Task goal ::
For this item, repeat the material exactly while omitting its pictures.
▬▬▬
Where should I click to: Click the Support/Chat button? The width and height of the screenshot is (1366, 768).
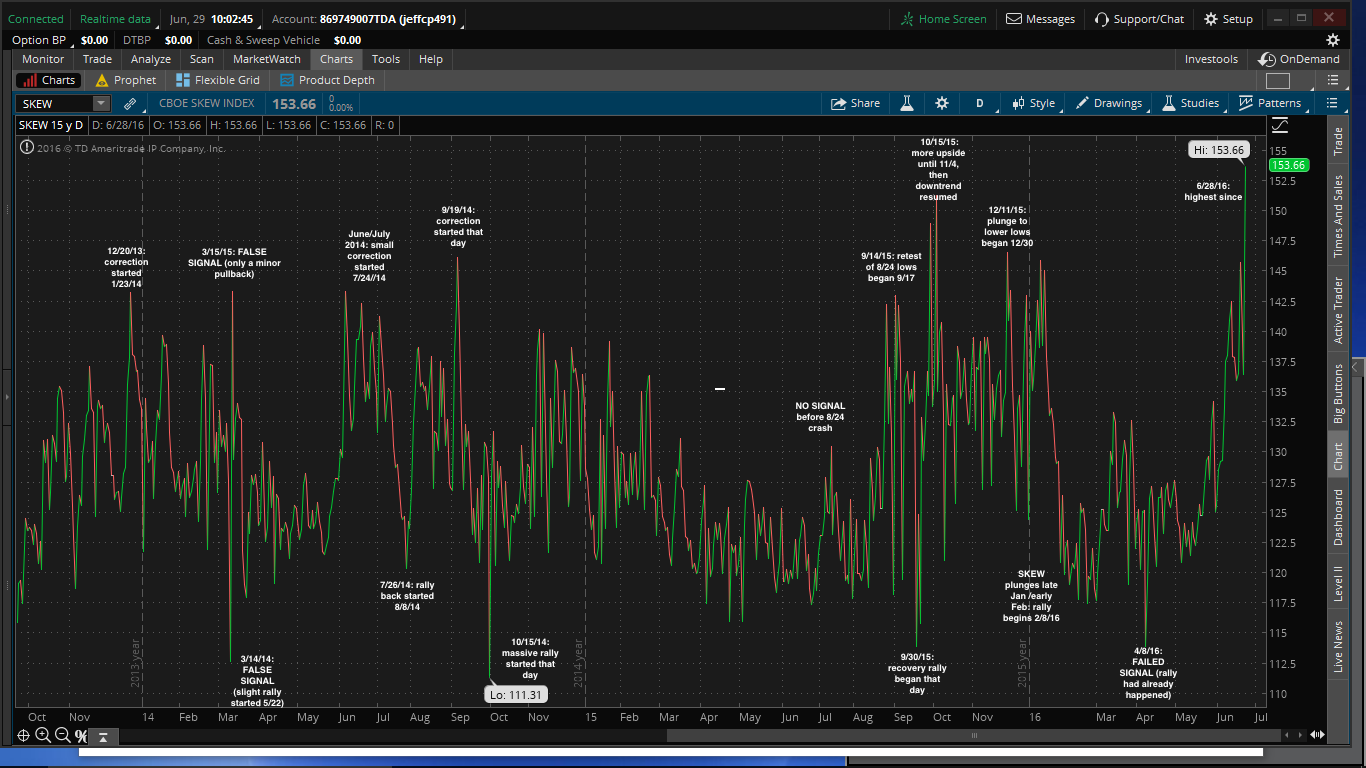(x=1139, y=19)
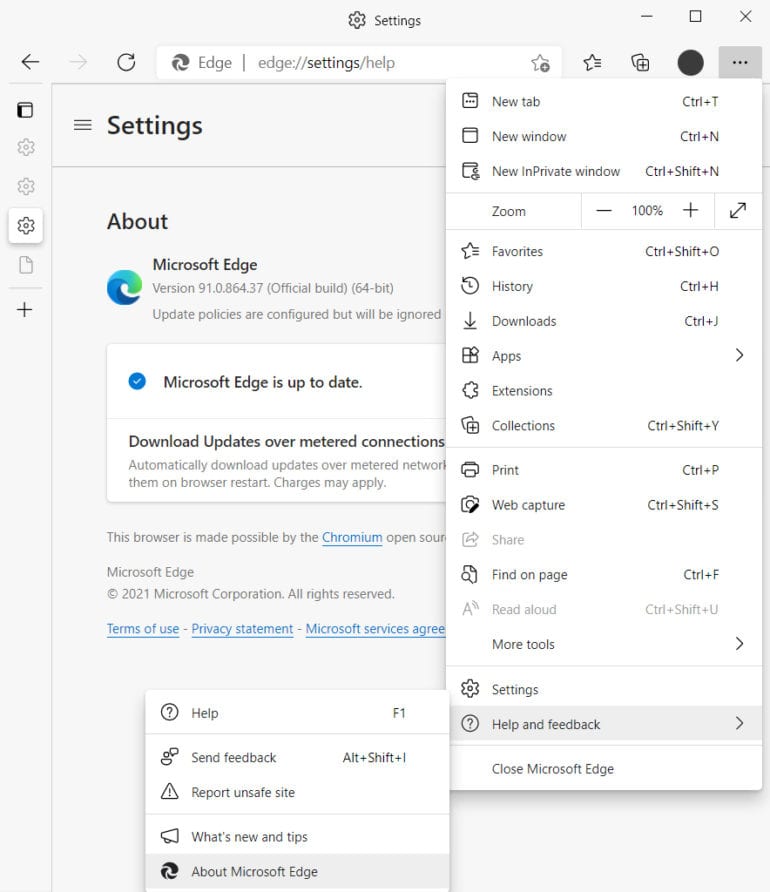Image resolution: width=770 pixels, height=892 pixels.
Task: Click the profile avatar icon
Action: click(690, 62)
▬▬▬
Final answer ::
Where should I click to: Click the Support/Chat button? The width and height of the screenshot is (1366, 768).
(x=1139, y=19)
Image resolution: width=770 pixels, height=892 pixels.
Task: Click the profile avatar icon
Action: click(690, 62)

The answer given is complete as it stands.